Las ceras de coco suelen ofrecer fusión pareja y gran proyección aromática con menor temperatura de fusión, mientras la soya aporta estabilidad y tiempos de quemado extensos; la colza destaca en climas templados europeos, reduciendo transporte. Prioriza cultivos regenerativos, trazabilidad del aceite y mezclas sin parafina oculta, declaradas con honestidad por el taller. Pregunta por ensayos de combustión y origen agrícola verificado.
La cera de abejas puede ser coherente cuando proviene de apicultura local que respeta ciclos, evita sobreexplotación y destina parte del ingreso a proteger hábitats. Busca proveedores que especifican si usan opérculos o excedentes, y que no sustituyen con parafina. El aroma es cálido y natural, pero combina mejor con perfiles suaves; apoya proyectos que promueven polinizadores y educación comunitaria.

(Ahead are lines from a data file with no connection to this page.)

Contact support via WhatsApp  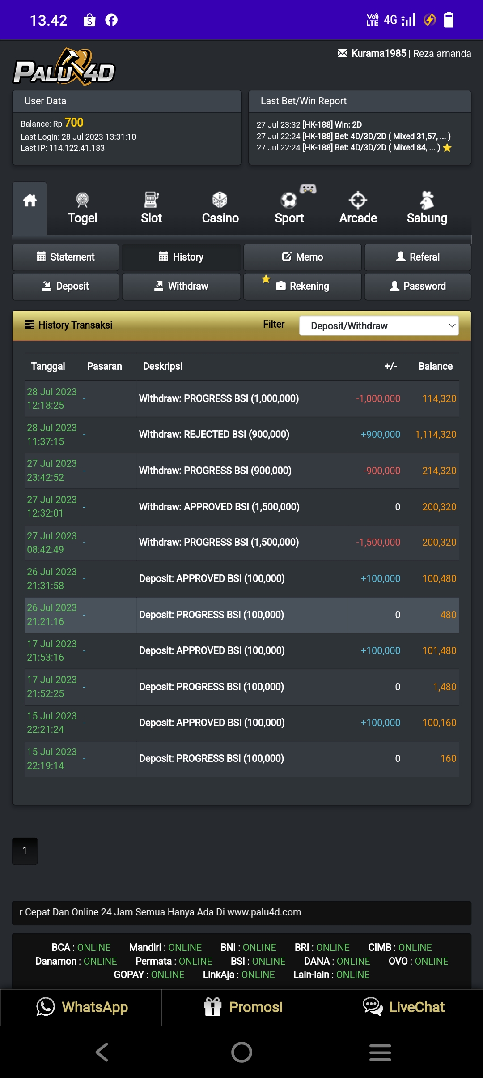coord(81,1007)
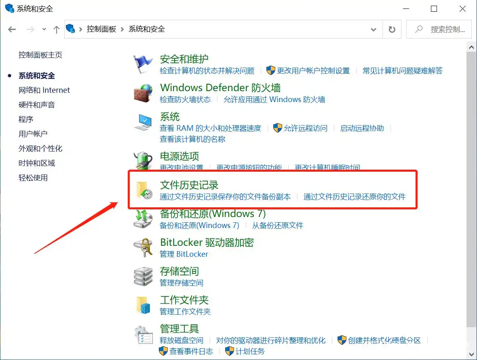
Task: Click the up-arrow navigation icon
Action: (56, 29)
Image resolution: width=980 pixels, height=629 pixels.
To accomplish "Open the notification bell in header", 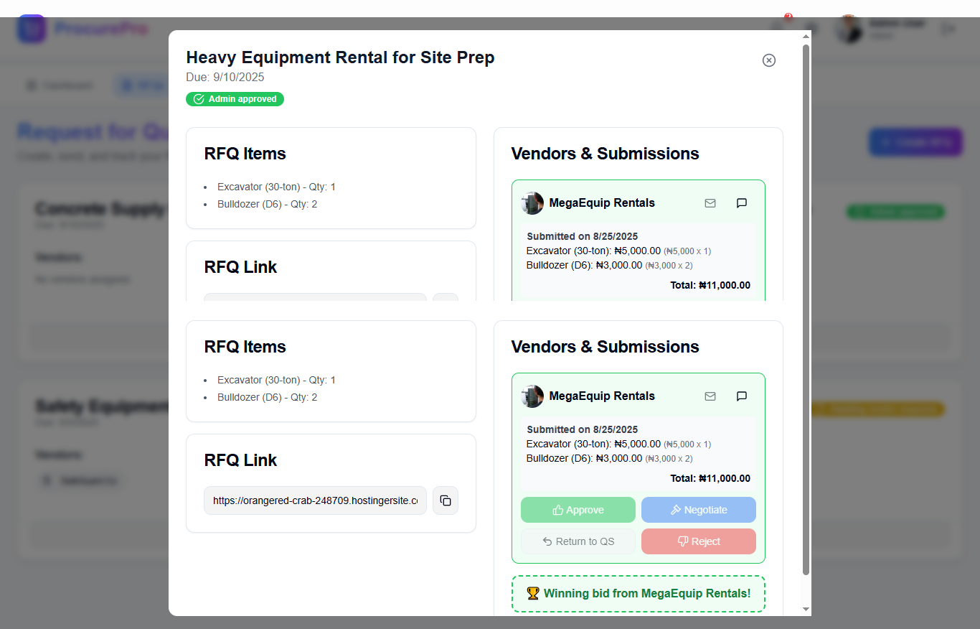I will [x=778, y=28].
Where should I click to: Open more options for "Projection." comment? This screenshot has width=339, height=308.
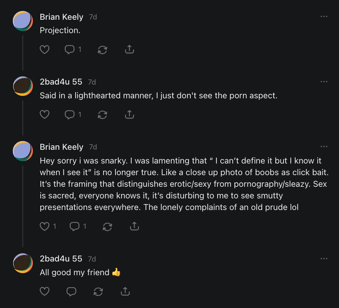(324, 17)
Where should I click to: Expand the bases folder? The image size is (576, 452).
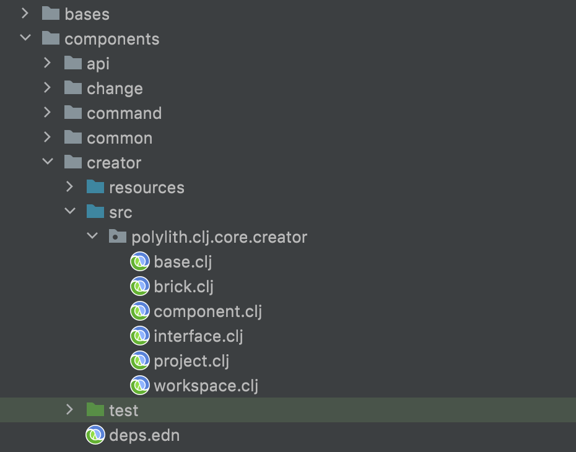click(25, 14)
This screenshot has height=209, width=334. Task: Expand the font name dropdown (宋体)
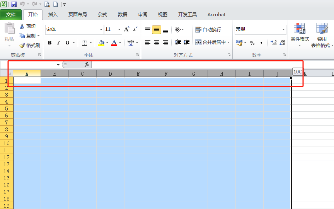(101, 30)
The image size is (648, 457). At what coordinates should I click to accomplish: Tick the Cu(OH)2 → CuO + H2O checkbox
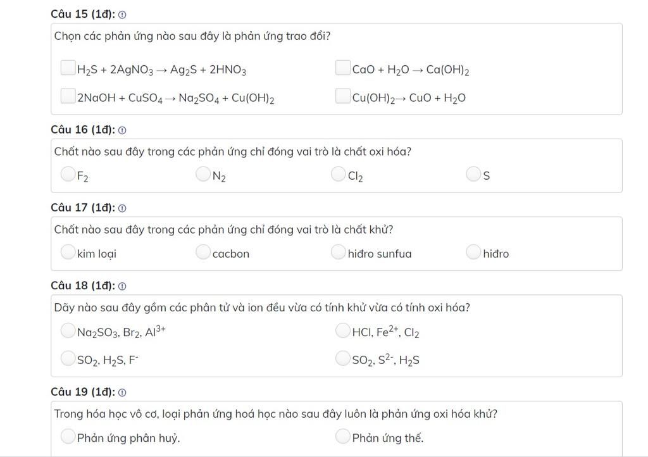[342, 96]
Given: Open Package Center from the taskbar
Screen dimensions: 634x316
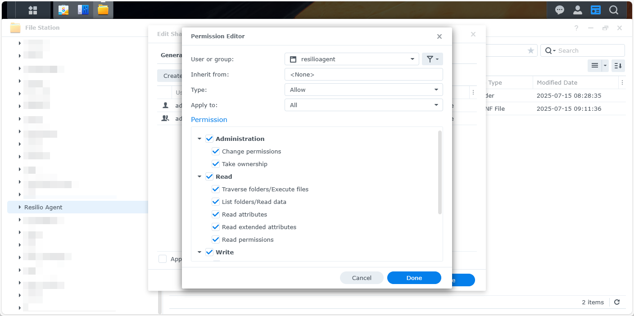Looking at the screenshot, I should (63, 10).
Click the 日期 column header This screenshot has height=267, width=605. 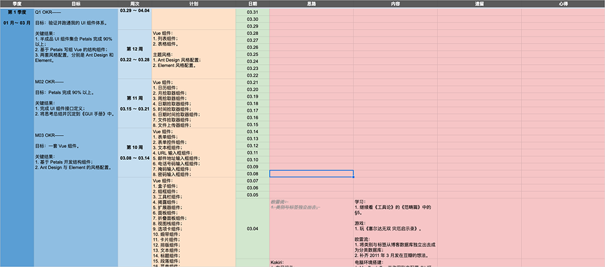pyautogui.click(x=252, y=4)
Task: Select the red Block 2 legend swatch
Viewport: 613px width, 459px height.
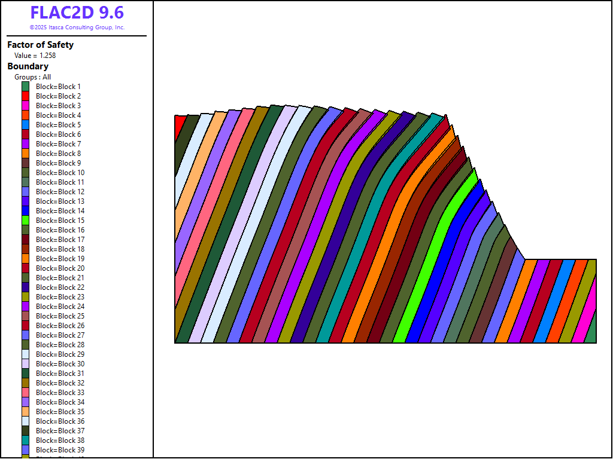Action: (26, 96)
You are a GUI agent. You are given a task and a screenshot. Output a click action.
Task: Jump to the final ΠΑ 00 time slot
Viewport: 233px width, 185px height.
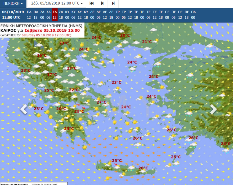pyautogui.click(x=193, y=15)
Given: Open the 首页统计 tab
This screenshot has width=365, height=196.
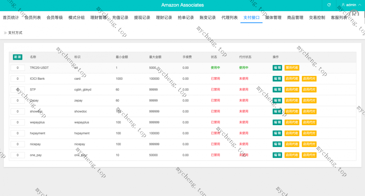Looking at the screenshot, I should coord(11,18).
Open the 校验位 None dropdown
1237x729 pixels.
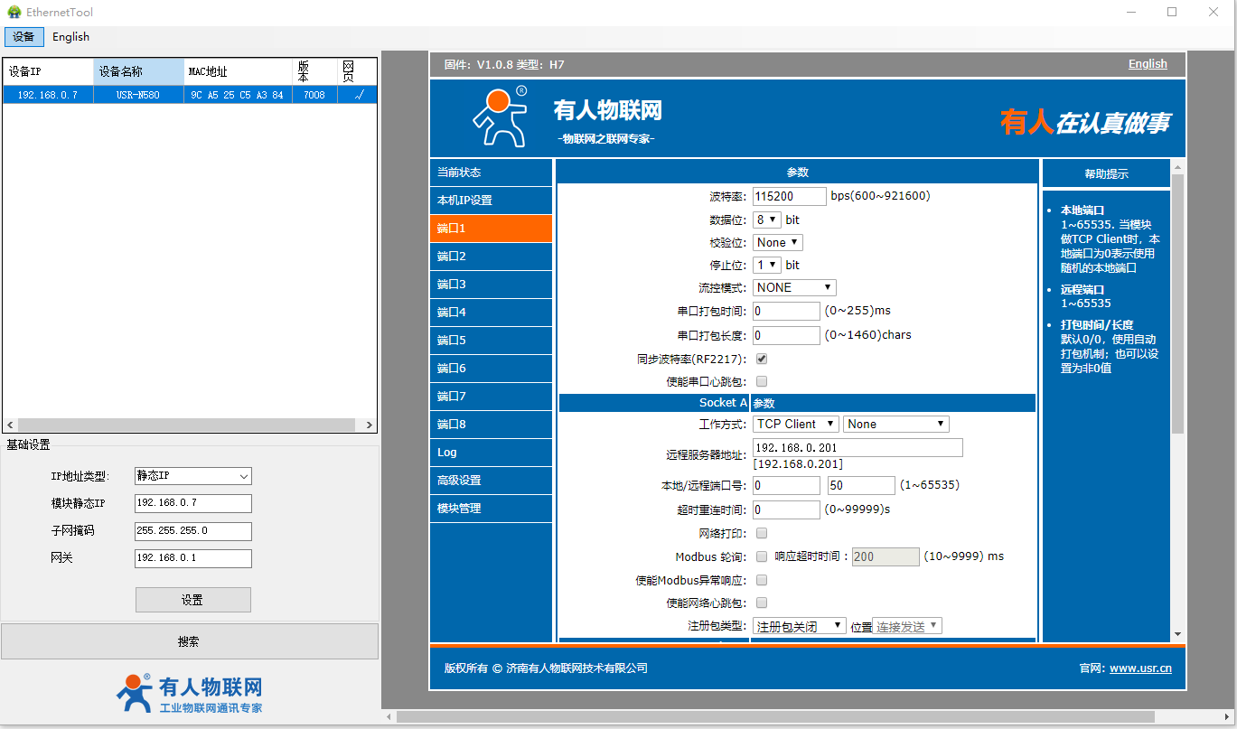coord(777,242)
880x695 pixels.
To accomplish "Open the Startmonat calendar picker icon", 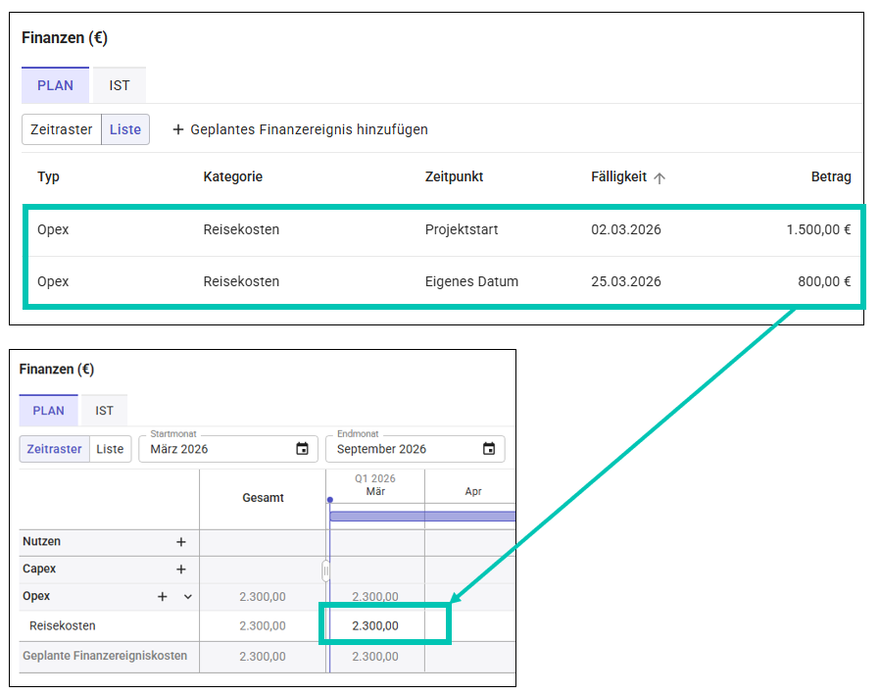I will (302, 449).
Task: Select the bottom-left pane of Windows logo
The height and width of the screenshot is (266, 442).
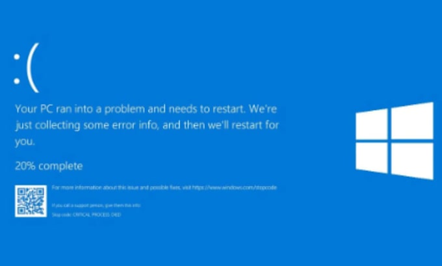Action: 372,157
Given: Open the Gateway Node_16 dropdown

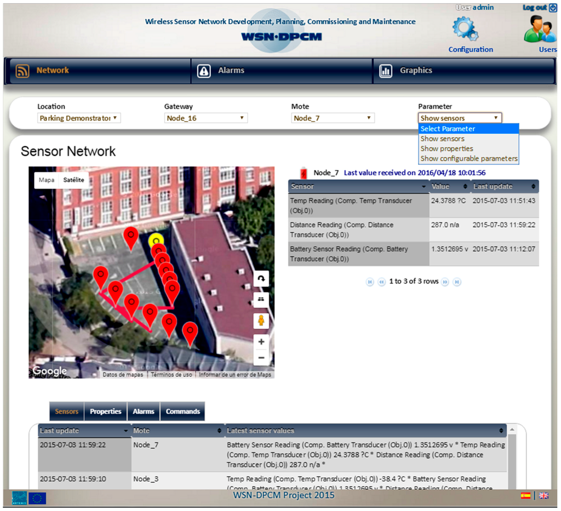Looking at the screenshot, I should tap(206, 118).
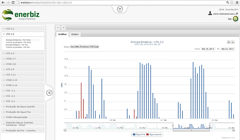
Task: Switch to the Dados tab
Action: coord(75,34)
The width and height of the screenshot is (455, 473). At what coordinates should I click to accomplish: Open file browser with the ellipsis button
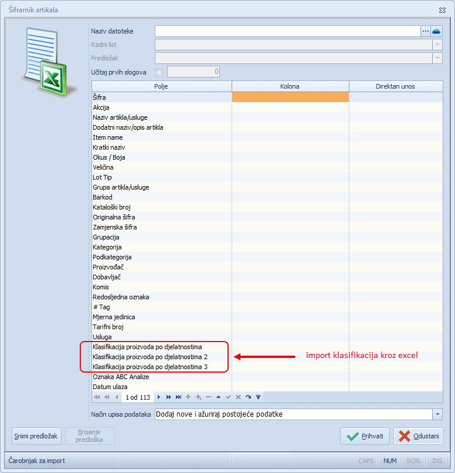coord(426,31)
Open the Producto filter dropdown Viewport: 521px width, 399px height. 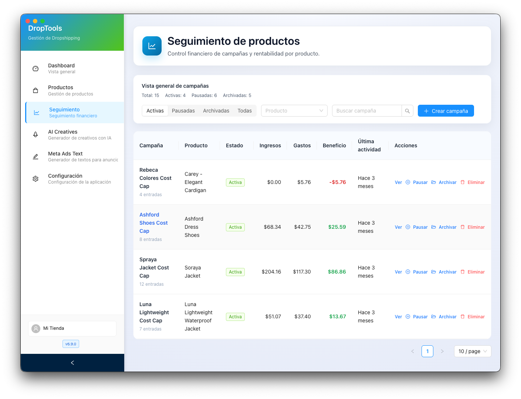[x=294, y=111]
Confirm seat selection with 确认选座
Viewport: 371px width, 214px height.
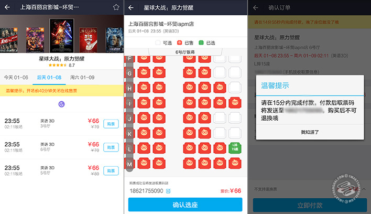[186, 205]
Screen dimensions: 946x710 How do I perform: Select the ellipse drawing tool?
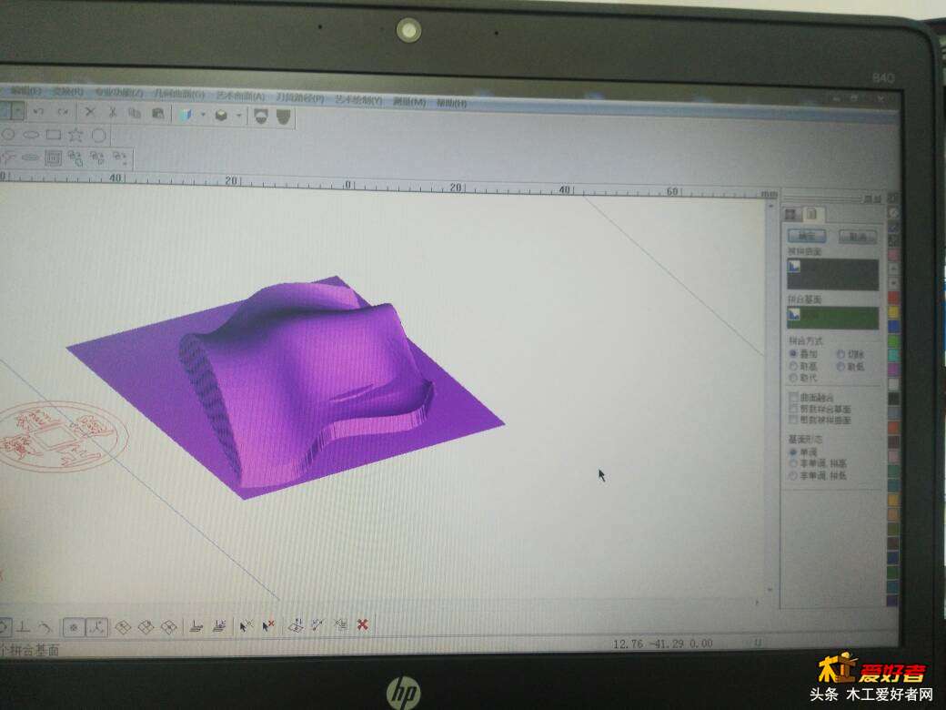(x=31, y=135)
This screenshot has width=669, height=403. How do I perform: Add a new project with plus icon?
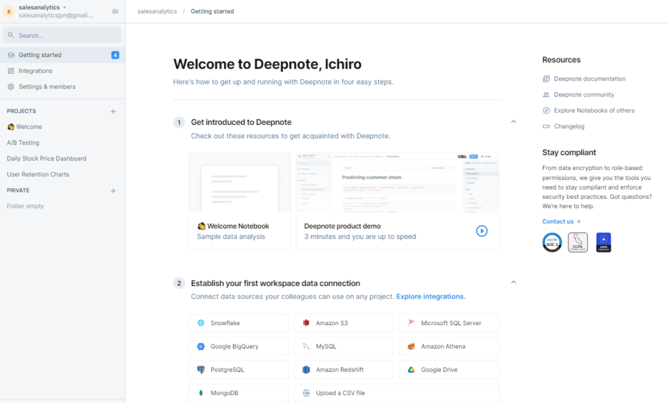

La parafina procede del petróleo; aunque puede quemar de forma estable con formulación correcta, su carbono es fósil y añade carga climática. Al preferir ceras vegetales o mezclas claramente declaradas, reduces esa dependencia. Pide pruebas de humo visible, verifica ventilación adecuada del espacio y prioriza marcas que midan y comuniquen su inventario de emisiones con metas de reducción verificables.